* _Records for the task_:
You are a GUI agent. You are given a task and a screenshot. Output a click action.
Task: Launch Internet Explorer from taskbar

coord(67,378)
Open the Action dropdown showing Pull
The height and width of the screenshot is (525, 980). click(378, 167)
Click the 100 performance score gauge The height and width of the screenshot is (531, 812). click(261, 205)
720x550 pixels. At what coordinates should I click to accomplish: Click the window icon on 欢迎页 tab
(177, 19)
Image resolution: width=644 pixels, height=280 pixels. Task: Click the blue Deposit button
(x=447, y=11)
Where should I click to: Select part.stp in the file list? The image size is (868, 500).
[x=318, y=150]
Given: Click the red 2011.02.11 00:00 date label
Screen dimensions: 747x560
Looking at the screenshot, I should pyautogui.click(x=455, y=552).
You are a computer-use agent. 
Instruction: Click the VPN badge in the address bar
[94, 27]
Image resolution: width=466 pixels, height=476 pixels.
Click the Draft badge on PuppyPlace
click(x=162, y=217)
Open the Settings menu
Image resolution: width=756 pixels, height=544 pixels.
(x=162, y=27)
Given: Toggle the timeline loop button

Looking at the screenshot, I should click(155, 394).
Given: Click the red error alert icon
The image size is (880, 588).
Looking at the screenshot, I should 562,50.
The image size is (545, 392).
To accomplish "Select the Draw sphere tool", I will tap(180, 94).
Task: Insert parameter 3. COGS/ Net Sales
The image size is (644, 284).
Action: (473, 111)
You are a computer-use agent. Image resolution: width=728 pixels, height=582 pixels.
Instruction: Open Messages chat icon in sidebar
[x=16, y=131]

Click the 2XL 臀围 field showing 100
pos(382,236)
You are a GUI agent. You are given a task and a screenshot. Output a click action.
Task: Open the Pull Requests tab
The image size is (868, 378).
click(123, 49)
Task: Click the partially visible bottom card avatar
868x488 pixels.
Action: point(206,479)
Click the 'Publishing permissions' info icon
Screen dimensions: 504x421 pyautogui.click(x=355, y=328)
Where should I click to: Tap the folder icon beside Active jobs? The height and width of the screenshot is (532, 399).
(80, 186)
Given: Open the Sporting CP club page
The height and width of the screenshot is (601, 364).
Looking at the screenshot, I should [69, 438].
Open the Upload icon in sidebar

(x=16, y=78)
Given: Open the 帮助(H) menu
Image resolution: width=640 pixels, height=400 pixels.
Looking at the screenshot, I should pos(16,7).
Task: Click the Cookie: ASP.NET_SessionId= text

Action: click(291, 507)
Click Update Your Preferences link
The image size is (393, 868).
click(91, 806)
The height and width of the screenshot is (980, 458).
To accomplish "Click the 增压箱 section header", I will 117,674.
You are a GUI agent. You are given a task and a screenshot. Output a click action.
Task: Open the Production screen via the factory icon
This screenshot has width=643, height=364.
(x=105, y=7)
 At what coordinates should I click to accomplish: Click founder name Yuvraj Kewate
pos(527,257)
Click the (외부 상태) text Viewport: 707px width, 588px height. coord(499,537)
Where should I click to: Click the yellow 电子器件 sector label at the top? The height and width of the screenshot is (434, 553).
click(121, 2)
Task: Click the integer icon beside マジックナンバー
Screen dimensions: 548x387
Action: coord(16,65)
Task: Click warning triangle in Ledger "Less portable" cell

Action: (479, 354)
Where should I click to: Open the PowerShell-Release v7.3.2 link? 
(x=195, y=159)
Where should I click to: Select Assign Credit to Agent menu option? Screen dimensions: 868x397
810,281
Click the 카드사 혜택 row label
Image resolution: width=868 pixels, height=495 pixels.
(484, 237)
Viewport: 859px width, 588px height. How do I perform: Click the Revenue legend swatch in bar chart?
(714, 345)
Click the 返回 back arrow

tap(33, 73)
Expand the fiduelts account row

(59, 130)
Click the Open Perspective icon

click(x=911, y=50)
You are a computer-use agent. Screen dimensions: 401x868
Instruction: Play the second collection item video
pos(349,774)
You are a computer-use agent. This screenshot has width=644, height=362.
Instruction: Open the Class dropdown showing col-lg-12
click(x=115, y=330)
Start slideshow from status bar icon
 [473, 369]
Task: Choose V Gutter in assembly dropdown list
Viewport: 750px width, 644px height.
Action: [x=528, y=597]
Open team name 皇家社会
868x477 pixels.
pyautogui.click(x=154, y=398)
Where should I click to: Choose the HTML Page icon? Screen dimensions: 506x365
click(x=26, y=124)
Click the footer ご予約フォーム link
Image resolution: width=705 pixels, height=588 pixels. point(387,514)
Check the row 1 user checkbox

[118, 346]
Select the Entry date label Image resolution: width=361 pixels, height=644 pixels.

* _Task goal_: Tally up the lines in the records containing the word "computer", then give the count and nothing else.

* _Finished task_: 4